=== Selected extract ===
━━━━━━━━━━━━━━━━
Hello
I'm building my own html parser in python, and have ran into some problems.
First off, I'm using python 3, so I can't use the old bundled sgmlparser, or beautiful soup and could not find windows binaries for lxml, so I'm rolling my own. It is for my master thesis, so it's not that wasted anyway. The parser will be used to parse pages I find with my crawler for statistical analysis.
What I use: regex. I found this beautiful regex (?i)<(\/?\w+)((\s+\w+(\s*=\s*(?:\".*?\"|'.*?'|[^'\">\s]+))?)+\s*|\s*)\/?>
that works like a charm. I get every tag in the page and I track the start and end positions of the tag.
The problem: I'm really not interested in whatever goes on between <script></script> tags. Since script tags cannot contain html, I thought it was just a matter of matching the start and end tag and remove whatever in between. But it was not that easy. The biggest problem I face is javascript-code that outputs javascript code itself!
An example:
document.write('<SCRIPT LANGUAGE=VBScript\> \n');
document.write('on error resume next \n');
document.write('ShockMode = (IsObject(CreateObject("ShockwaveFlash.ShockwaveFlash.6")))\n');
document.write('<\/SCRIPT\> \n');
My regex matches the <script> tag in document.write
, but I really don't want that. Especially since it doesn't match the <\/script> tag, and that really messes up my parsing.
Anyone got any good ideas to what I can do to solve my problem?
And if someone spots any other problems I might run into with this method of parsing, I would love to be made aware of them :)
Best regards
Vidaj
━━━━━━━━━━━━━━━━
=== Information provided ===
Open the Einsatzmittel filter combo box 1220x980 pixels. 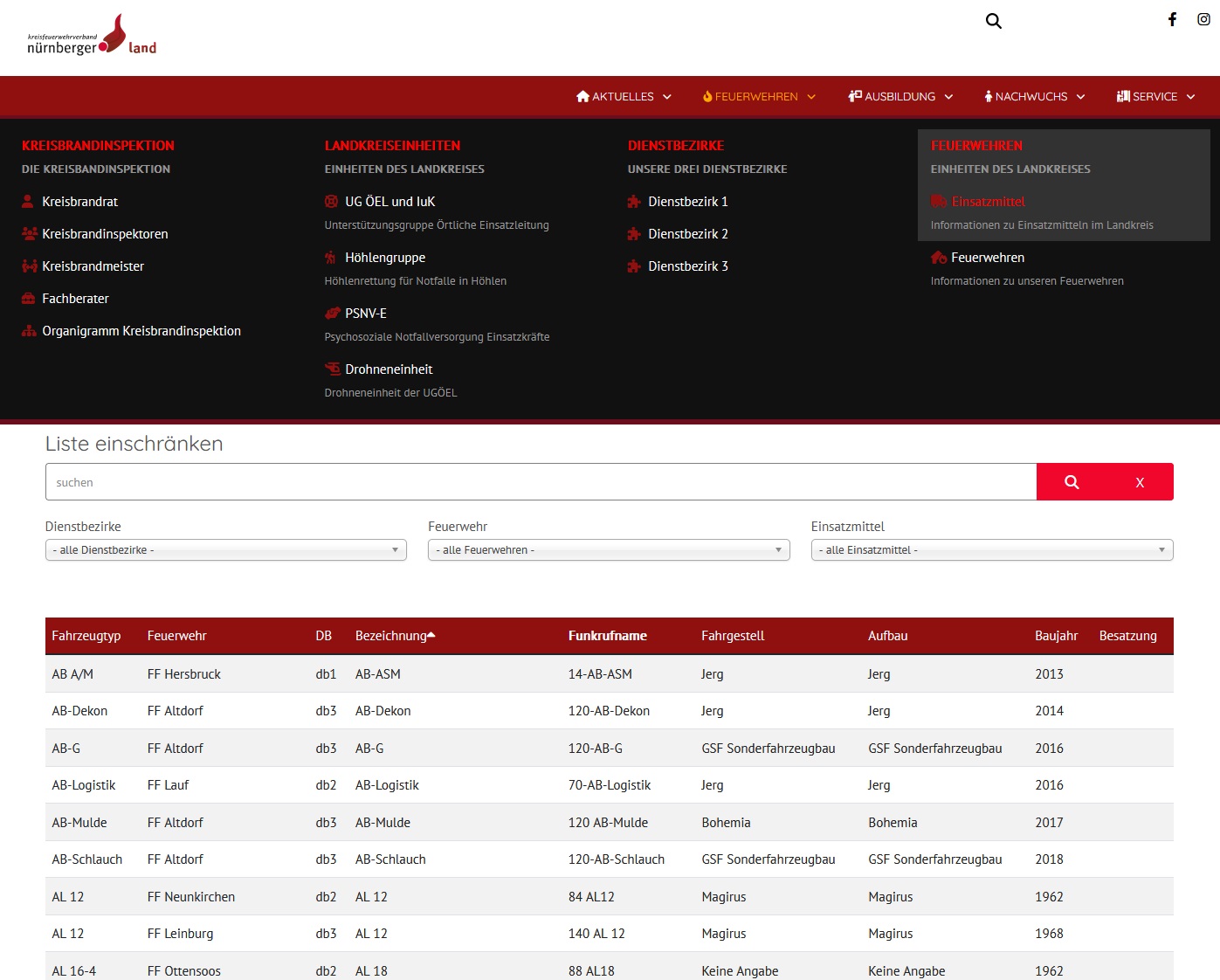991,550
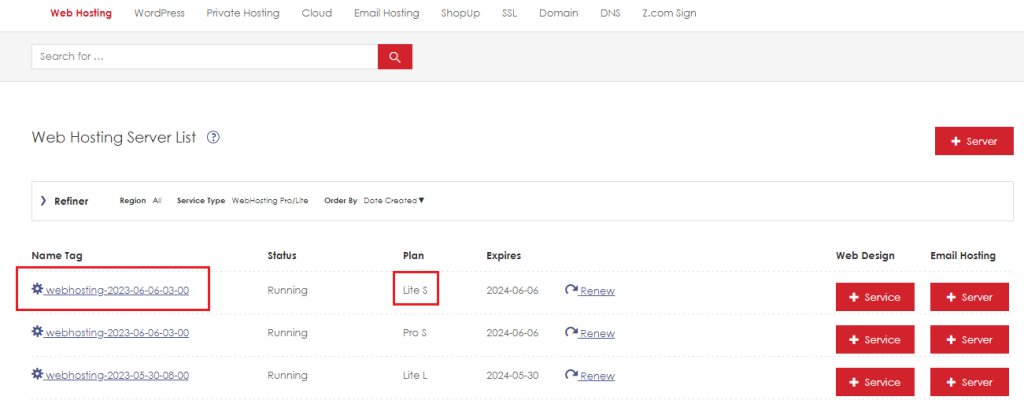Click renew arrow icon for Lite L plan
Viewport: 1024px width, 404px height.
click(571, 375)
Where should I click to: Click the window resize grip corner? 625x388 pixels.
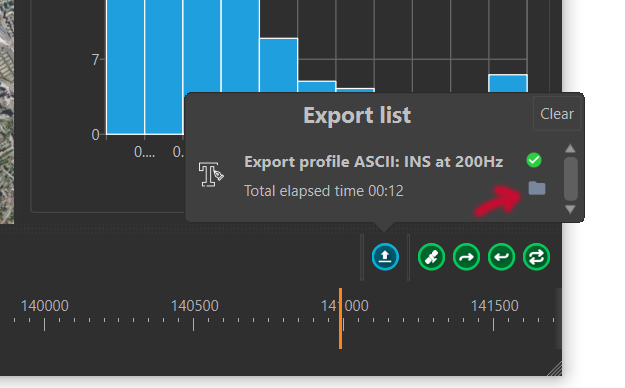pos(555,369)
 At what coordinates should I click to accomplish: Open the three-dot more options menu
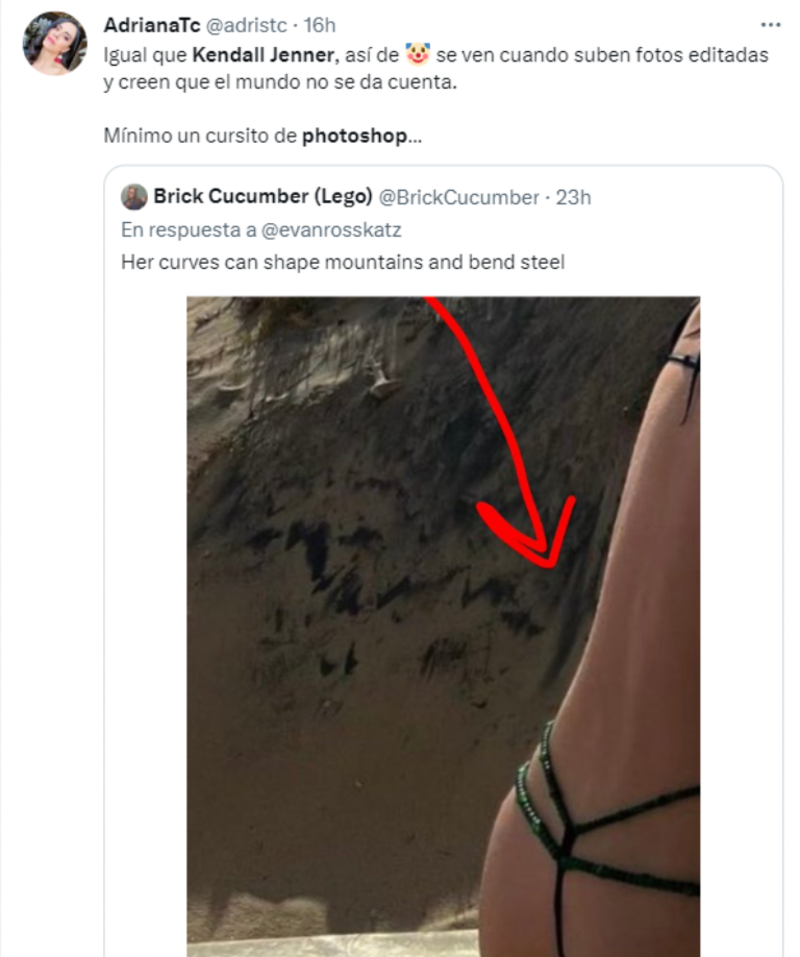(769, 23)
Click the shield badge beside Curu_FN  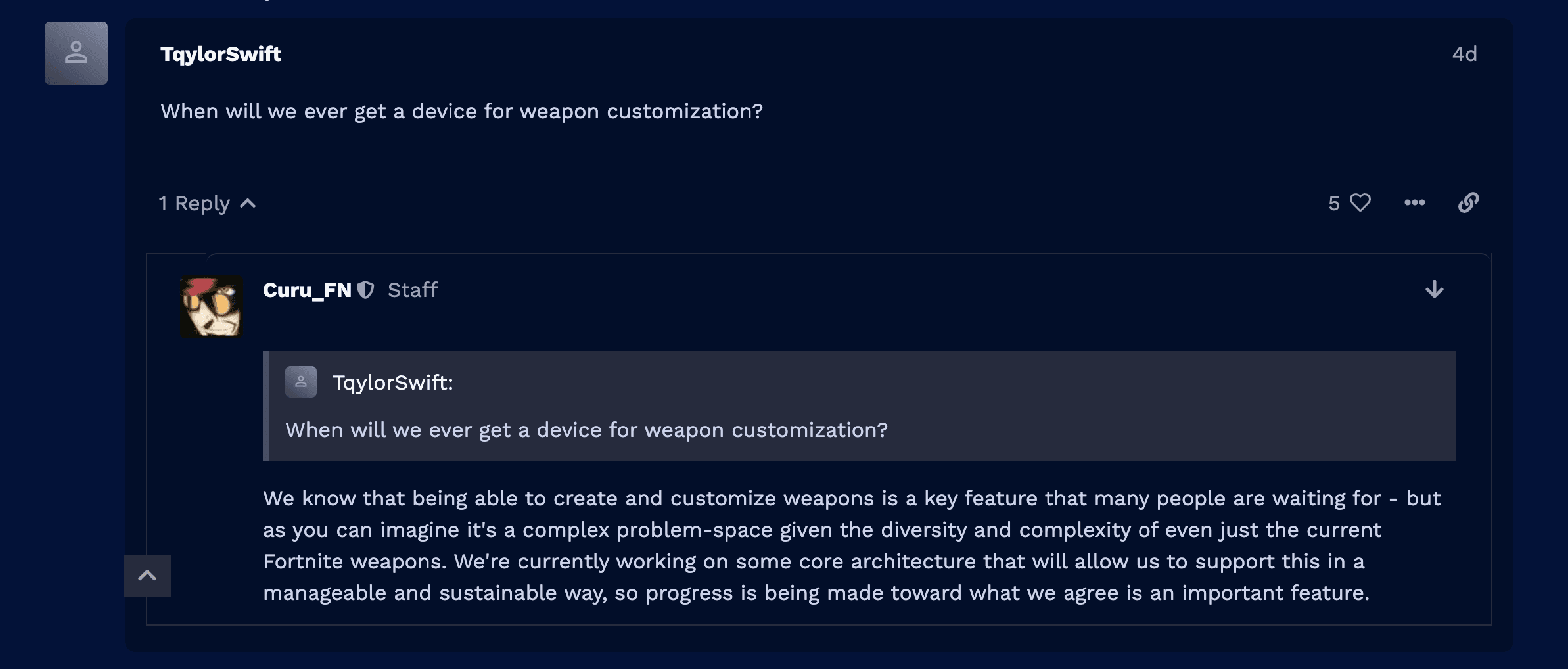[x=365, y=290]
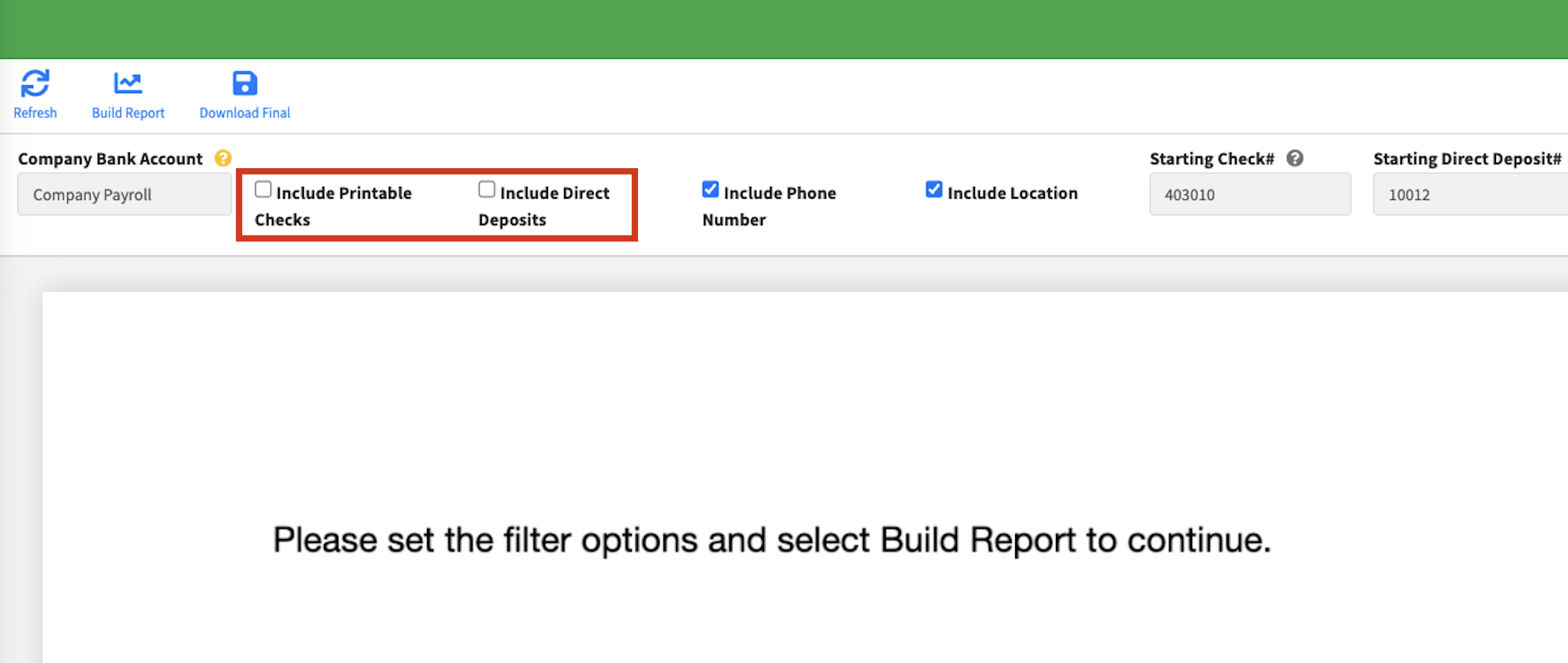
━━━━━━━━━━━━━━━━
=== Your objective ===
In the forum post about the Python HTML parser, what will the parser be used for?

=== Solution for this problem ===
Parsing pages found with a crawler, for statistical analysis.